Einstein Healthcare Network creates Center for Humanism

By Nazanin Moghbeli, MD and Rachel Fleishman, MD

People observing art at a museum

Internal medicine residents participating in a Re-FRAME workshop at the Philadelphia Museum of Art

The Einstein Healthcare Network inaugurated a Center for Humanism in the fall of 2020 to cultivate joy in work for all hospital staff, foster empathy and engagement among healthcare workers, and formalize a commitment to compassionate communication between the health system and the population it serves. Einstein Healthcare Network is part of Jefferson Health, a Gold Partners Council member at the Hippocrates level.

This center grew from Dr. Rachel Fleishman’s and Dr. Nazanin Moghbeli’s own engagement with health humanities. Dr. Fleishman is a neonatologist, health humanities educator, and an award-winning writer whose work has been featured in publications such as Time Magazine, NBCNews, JAMA, and The Lancet.

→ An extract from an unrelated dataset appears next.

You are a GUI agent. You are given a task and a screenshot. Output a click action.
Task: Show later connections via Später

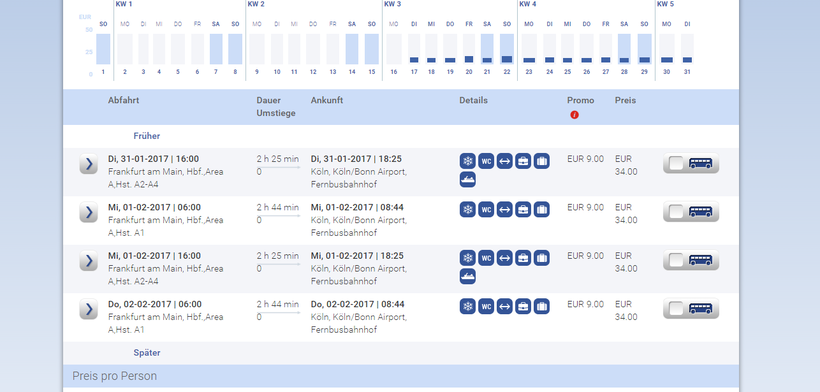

Dr. Moghbeli, who is the Medical Director of the Cardiac Care unit at Einstein, is a practicing artist with gallery representation locally and internationally. Both have used their creative practice in their medical teaching, as well as to promote well-being among medical professionals.

The Center for Humanism exposes healthcare workers across the hospital system to the health humanities through literature and storytelling in medicine as well as visual arts. It also aligns with Jefferson University (and Sidney Kimmel Medical College)’s humanities programming.

The Center for Humanism holds quarterly gatherings to exchange ideas, support ongoing projects by colleagues, and learn about colleagues’ creative practices. A staged introduction of seminars, singular hospital-wide events, promotion of individual projects, and individual mentorship and exposure instills a culture of humanistic care.

Dixie James, Einstein Health Network COO, views employee artwork at the 2021 Voices of Einstein Humanities Festival

Other leaders in the center include Dr. Ahashta Johnson, Medical Director of Einstein Medical Center Montgomery Palliative Care, who leads Schwartz Rounds for Einstein staff to foster compassion in medicine; and Dr. Erica Harris, Director of Einstein’s Trauma Intervention Program. Dr. Harris is currently a Gold Humanism Scholar at the Harvard Macy Institute. She employs digital storytelling and the visual and creative arts both as a therapeutic modality and as a channel through which to engender compassion in others for victims of violence, drawing attention to the gun violence epidemic. She ensures that Soul Shots, an organization whose mission is to bring attention to and memorialize the lives lost and tragically altered due to gun violence, displays portraits of gun violence victims annually in the main hospital lobby.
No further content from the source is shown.